**** Material for this exercise ****

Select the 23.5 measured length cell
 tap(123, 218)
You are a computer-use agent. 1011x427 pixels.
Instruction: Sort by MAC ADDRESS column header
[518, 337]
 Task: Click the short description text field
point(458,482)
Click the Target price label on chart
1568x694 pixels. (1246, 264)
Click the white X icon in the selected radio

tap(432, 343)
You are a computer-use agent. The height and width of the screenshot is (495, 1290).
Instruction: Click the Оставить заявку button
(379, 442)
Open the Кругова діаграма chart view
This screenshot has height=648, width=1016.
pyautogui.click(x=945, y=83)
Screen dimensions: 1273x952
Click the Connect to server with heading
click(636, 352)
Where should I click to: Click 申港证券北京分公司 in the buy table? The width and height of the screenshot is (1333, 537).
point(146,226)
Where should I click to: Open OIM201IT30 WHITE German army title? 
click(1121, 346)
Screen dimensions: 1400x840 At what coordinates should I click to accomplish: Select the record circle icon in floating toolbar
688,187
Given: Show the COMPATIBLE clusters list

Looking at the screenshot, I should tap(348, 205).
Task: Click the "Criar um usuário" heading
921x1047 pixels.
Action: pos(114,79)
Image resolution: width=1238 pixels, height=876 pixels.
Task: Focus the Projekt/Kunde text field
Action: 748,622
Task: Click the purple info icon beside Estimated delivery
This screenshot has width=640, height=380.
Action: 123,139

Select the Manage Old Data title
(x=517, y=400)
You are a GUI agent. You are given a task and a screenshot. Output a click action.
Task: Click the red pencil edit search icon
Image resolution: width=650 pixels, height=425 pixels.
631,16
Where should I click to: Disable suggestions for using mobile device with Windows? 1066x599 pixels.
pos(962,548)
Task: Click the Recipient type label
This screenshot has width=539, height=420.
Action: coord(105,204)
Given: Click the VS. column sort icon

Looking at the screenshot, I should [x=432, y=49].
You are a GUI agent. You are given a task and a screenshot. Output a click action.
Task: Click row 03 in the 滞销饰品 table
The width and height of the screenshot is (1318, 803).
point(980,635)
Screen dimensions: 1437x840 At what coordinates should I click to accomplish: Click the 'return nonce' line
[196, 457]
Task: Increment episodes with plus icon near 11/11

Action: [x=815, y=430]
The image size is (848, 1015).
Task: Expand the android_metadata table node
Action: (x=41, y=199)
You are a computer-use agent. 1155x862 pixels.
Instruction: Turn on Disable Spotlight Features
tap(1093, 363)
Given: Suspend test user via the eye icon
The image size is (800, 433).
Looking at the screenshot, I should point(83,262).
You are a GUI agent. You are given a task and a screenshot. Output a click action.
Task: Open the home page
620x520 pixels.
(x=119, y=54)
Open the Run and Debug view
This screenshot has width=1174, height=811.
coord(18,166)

****

→ **What you need to do**
The records need to be reproduced in their entirety, word for word.

→ **Answer to this task**
Select the 23.5 measured length cell
 tap(123, 218)
You are a computer-use agent. 1011x427 pixels.
Instruction: Sort by MAC ADDRESS column header
[518, 337]
 Task: Click the short description text field
point(458,482)
Click the Target price label on chart
1568x694 pixels. (1246, 264)
Click the white X icon in the selected radio

tap(432, 343)
You are a computer-use agent. The height and width of the screenshot is (495, 1290).
Instruction: Click the Оставить заявку button
(379, 442)
Open the Кругова діаграма chart view
This screenshot has height=648, width=1016.
pyautogui.click(x=945, y=83)
Screen dimensions: 1273x952
Click the Connect to server with heading
click(636, 352)
Where should I click to: Click 申港证券北京分公司 in the buy table? The width and height of the screenshot is (1333, 537).
point(146,226)
Where should I click to: Open OIM201IT30 WHITE German army title? 
click(1121, 346)
Screen dimensions: 1400x840 At what coordinates should I click to accomplish: Select the record circle icon in floating toolbar
688,187
Given: Show the COMPATIBLE clusters list

Looking at the screenshot, I should tap(348, 205).
Task: Click the "Criar um usuário" heading
921x1047 pixels.
Action: pos(114,79)
Image resolution: width=1238 pixels, height=876 pixels.
Task: Focus the Projekt/Kunde text field
Action: 748,622
Task: Click the purple info icon beside Estimated delivery
This screenshot has width=640, height=380.
Action: 123,139

Select the Manage Old Data title
(x=517, y=400)
You are a GUI agent. You are given a task and a screenshot. Output a click action.
Task: Click the red pencil edit search icon
Image resolution: width=650 pixels, height=425 pixels.
631,16
Where should I click to: Disable suggestions for using mobile device with Windows? 1066x599 pixels.
pos(962,548)
Task: Click the Recipient type label
This screenshot has width=539, height=420.
Action: coord(105,204)
Given: Click the VS. column sort icon

Looking at the screenshot, I should [x=432, y=49].
You are a GUI agent. You are given a task and a screenshot. Output a click action.
Task: Click row 03 in the 滞销饰品 table
The width and height of the screenshot is (1318, 803).
point(980,635)
Screen dimensions: 1437x840 At what coordinates should I click to accomplish: Click the 'return nonce' line
[196, 457]
Task: Increment episodes with plus icon near 11/11

Action: [x=815, y=430]
The image size is (848, 1015).
Task: Expand the android_metadata table node
Action: (x=41, y=199)
You are a computer-use agent. 1155x862 pixels.
Instruction: Turn on Disable Spotlight Features
tap(1093, 363)
Given: Suspend test user via the eye icon
The image size is (800, 433).
Looking at the screenshot, I should point(83,262).
You are a GUI agent. You are given a task and a screenshot. Output a click action.
Task: Open the home page
620x520 pixels.
(x=119, y=54)
Open the Run and Debug view
This screenshot has width=1174, height=811.
coord(18,166)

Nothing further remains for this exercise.